Éamonn Fitzmaurice: Cork left asking 'what now?' once again

A sickener of a defeat against Louth means the Rebels will have to reflect on any progress made this year.
Éamonn Fitzmaurice: Cork left asking 'what now?' once again

OVER AND OUT: Cork manager John Cleary in Inniskeen. Pic: Ben McShane/Sportsfile

The eternal 'what now' question is relevant on Leeside again this morning, following their defeat and exit from this year’s championship in Inniskeen. This one will really hurt. Deservedly there has been plenty of positive noises about Cork signalling that they have been going in the right direction since they righted the ship mid-may through the league. They have looked more like themselves and the swagger of old was returning. The Donegal win felt significant.

Apply what you read =>
a. Answer these about the column on Cork's defeat:
(i) Which team beat Cork?
(ii) Who is named as the Cork manager in the photo caption?
(iii) Which win does the column say felt significant?
b. Copy out the stretch of the column on Cork's defeat from "A sickener of" through "win felt significant.".
c. Write the next part of the column on Cork's championship exit against Louth, starting after its last sentence.
The lines that follow aren't needed for anything here.

Data block =>
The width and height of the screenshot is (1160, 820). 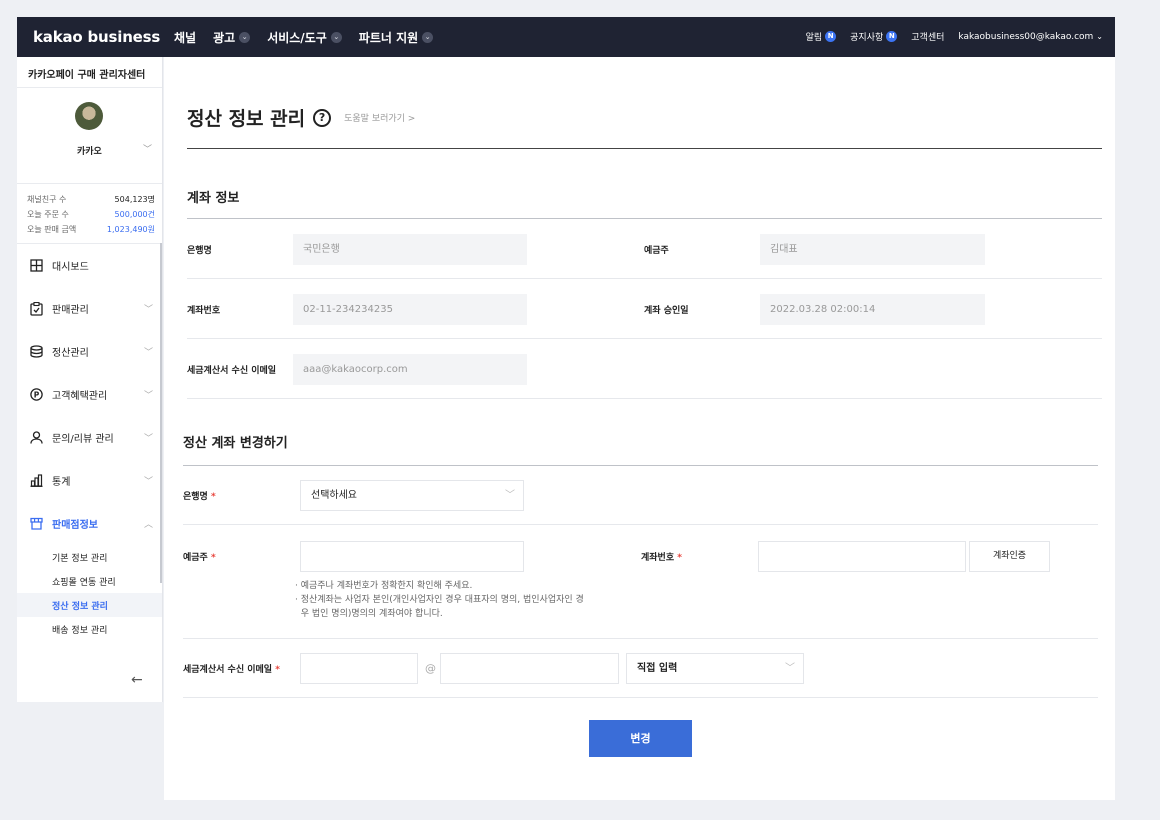 I want to click on sidebar-item-customer-benefits: P 고객혜택관리 ﹀, so click(x=90, y=394).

Responses =>
a.
(i) Louth
(ii) John Cleary
(iii) The Donegal win

b.
A sickener of a defeat against Louth means the Rebels will have to reflect on any progress made this year.
Éamonn Fitzmaurice: Cork left asking 'what now?' once again

OVER AND OUT: Cork manager John Cleary in Inniskeen. Pic: Ben McShane/Sportsfile

The eternal 'what now' question is relevant on Leeside again this morning, following their defeat and exit from this year’s championship in Inniskeen. This one will really hurt. Deservedly there has been plenty of positive noises about Cork signalling that they have been going in the right direction since they righted the ship mid-may through the league. They have looked more like themselves and the swagger of old was returning. The Donegal win felt significant.

c.
Losing to Kerry and Tyrone would have been within the acceptable margin of error. Losing to Louth in a game they should have won isn’t. John Cleary has deepened his squad, mixing the old and the new. The injury profile of some of their players doesn’t help them. Brian Hurley looked as if he was minding his hamstrings and tried to affect the game with his nous, determination and experience. 

Seán Powter wasn’t introduced until the 57th minute. They were possibly trying to avoid using him to protect him for a potential quarter-final next weekend. Even in the short time he was on the field he made a huge difference. His positioning allowed Chris Óg Jones to play closer to goal where he also thundered into the game.

They will have nightmares about the closing, game-defining sequence. They were in possession with the clock ticking down and the sides level. All day long they had displayed remarkable levels of patience. They refused to play the game on Louth’s terms. While it was like watching paint dry it was telling. They played outside of the deep lying Louth defence. 

They avoided taking the ball into contact, protecting against the danger of Louth’s strong counter attacking game. It was conservative, but effective. Maybe today they will feel it was too conservative. They made sure they weren’t playing to Louth’s strengths but by doing so did they blunt some of their own edge?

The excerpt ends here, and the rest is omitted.